A proposito di ciò che fa bene al pianeta: il Coque ha una stella verde Michelin. Significa che adottate pratiche sostenibili. Quali in concreto?
Tutto ciò che fa bene al pianeta ha a che fare con la filosofia del lavoro. Noi abbiamo una tenuta a Nord di Madrid, all’Escorial, in cui teniamo animali e coltiviamo degli orti. In accordo con l’Istituto Agrario Alimentare di Madrid abbiamo cominciato un recupero di sementi antiche del Re Filippo II, per esempio fragole arrivate da Parigi, oppure varietà perdute di pomodori e frutta. Abbiamo un orto-laboratorio di tremila metri in cui ricerchiamo appunto il germoplasma vegetale per salvare dall’estinzione le piante rare. La conseguenza è il recupero di un ecosistema di flora e fauna che erano tipiche della zona e che diventerà El Coque Farm, ispirata al Blue Hill at Stone Barns di Dan Barber, a una settantina di chilometri da New York. Questa è solo una parte del nostro pensiero. Anche un ristorante può inquinare moltissimo se non si presta attenzione. Già a partire dalla ristrutturazione degli spazi che ospitano il Coque abbiamo usato solo materiali riciclati, l’illuminazione è a basso consumo, anche in cucina impieghiamo materiali riciclabili e cerchiamo di usare solo fornitori che abbiano le certificazioni di sostenibilità. La nostra filosofia è quella dell’impatto zero. D’altra parte ho quattro figli e voglio che possano vivere in un pianeta più pulito.
Parliamo della cena per S.Pellegrino Sapori Ticino. Quale dei piatti che ha portato la rappresenta di più?
Senz’altro il piccione, quello più complesso e con un grande lavoro dietro.
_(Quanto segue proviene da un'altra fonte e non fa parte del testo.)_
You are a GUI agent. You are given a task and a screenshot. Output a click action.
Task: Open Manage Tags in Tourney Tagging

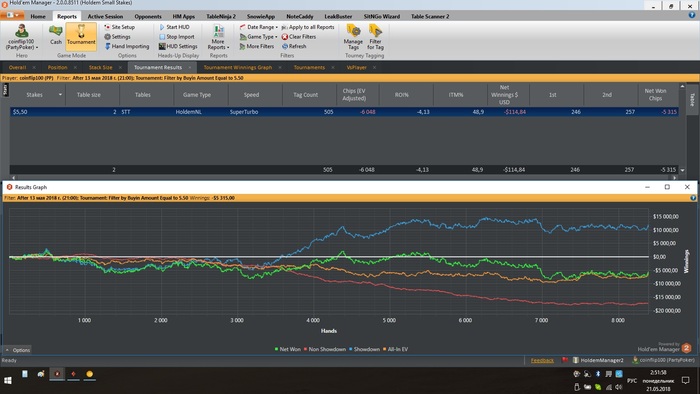tap(353, 37)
Qui ho portato dei piatti “tranquilli”, che rappresentano la nostra filosofia ma sono più semplici da realizzare. Avrei portato volentieri il cochinillo, un piatto iconico per noi, però non ho voluto rischiare. La verità è che la nostra cucina si capisce appieno al Coque, come è ovvio. E poi al Coque si viene non solo per un pasto ma per un’esperienza.
Per cosa le piacerebbe essere ricordato?
Oh! Questa è una bella domanda. Ho in mente di rendere l’alta cucina accessibile a tutti. Per fare questo occorre un centro per la trasformazione degli alimenti che si chiamerà Coque World Kitchen Center. Si dovrà partire dai fornitori in modo da avere la garanzia di avere prodotti di alta qualità al giusto prezzo, che saranno poi trasformati e mandati a ospedali, scuole, università a livello europeo. È un progetto enorme, ci vorranno almeno vent’anni per metterlo a punto. Stiamo facendo uno studio di fattibilità ma abbiamo già individuato un terreno che potrebbe fare al caso nostro, proprio vicino all’aeroporto di Madrid, in modo che tutti gli alimenti possano essere spediti quasi in tempo reale. In una settimana si potrebbero produrre cinquanta milioni di piatti, uno per ogni spagnolo. Più che un sogno è un progetto visionario,di educazione alimentare globale. Speriamo che riesca a realizzarlo!